The chapel was the first addition when the Athanasians took possession, and then what came to be called the main building, one designed to house every aspect of the Order's work. That building had gone up the year before Boniface's entry. When he first came up the drive what he saw had a look of permanency, of having been there forever yet he had seen it in its first years.

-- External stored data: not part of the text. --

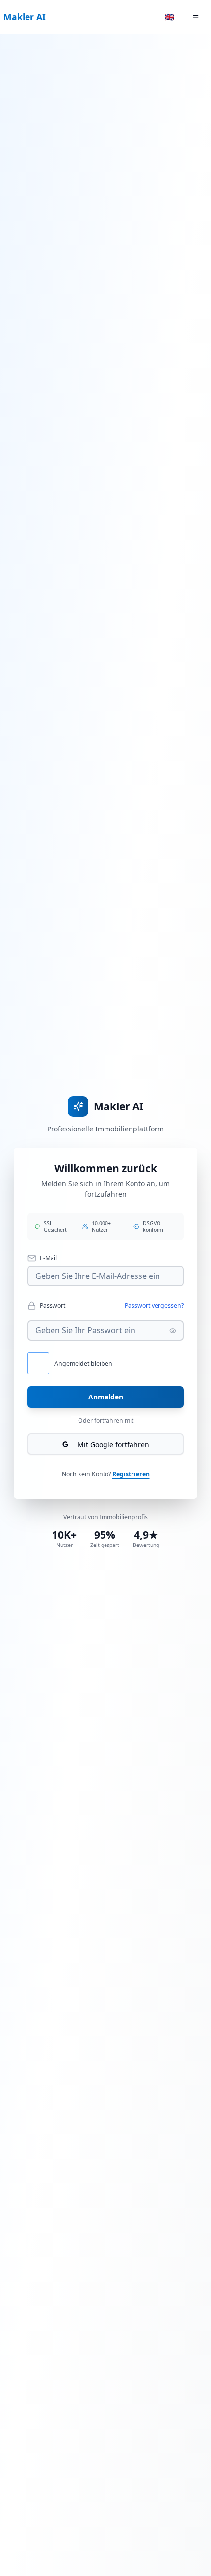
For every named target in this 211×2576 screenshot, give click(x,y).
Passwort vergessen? (154, 1305)
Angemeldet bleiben (83, 1363)
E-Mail (48, 1258)
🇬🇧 (170, 16)
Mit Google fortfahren (113, 1444)
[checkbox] (38, 1363)
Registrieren (131, 1474)
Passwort (52, 1305)
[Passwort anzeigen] (173, 1331)
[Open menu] (196, 17)
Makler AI (24, 17)
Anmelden (105, 1396)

Was he seeing it all now in its last? It was an odd thought that institutions, too, have lifetimes, a natural inevitable cycle from infancy through childhood to maturity and finally decline. But other orders had lasted for centuries and were still around. It would have been unthinkable to him as a young man that he had boarded a sinking ship. Well, all ships are sinking, nothing is forever in this world, we have here no lasting city.
There was the creak of the kneeler as a penitent settled in. Boniface slid the little panel aside to open the grill.
“Bless me, Father, for I have sinned.”
You could guess the age of penitents by the way they confessed. Once nuns had drilled such formulas into children and they remained for a lifetime. Very likely the same sins had been confessed over the years as well, with every now and again some great eruption of misbehavior, but then settling down again into the uneasy mediocrity that marked most lives.
 
 
Father Dowling seemed refreshed rather than exhausted by his outing, though Captain Keegan soon went yawning into the night, leaving the two priests alone. Marie had finally accepted their refusal of a snack, a drink, tea, coffee.
“Good night, Marie.”
“Well, if you're sure.”
And she retreated to the kitchen and then up the back stairs to her apartment.
“Mulier fortis,”
Boniface murmured.
“Fortissima.
Do you use the Web, Father?”
“Only when first I practiced to deceive.”
Father Dowling smiled appreciatively. “Neither do I. The young are all adepts now, of course. Certainly Edna Hospers's son Eric is. This is something he found and, as he put it, downloaded.”
The pages on Stan Morgan contained news stories from various California papers, accusations, complaints of peculation, fraud, misleading of clients. There were half a dozen pictures of Stanley Morgan, the object of all these accusations. Boniface looked at Father Dowling.
“It's buried in the story.”
And so it was, mention of a silent and suddenly absent partner in the firm that was the object of such obloquy. Richard Krause.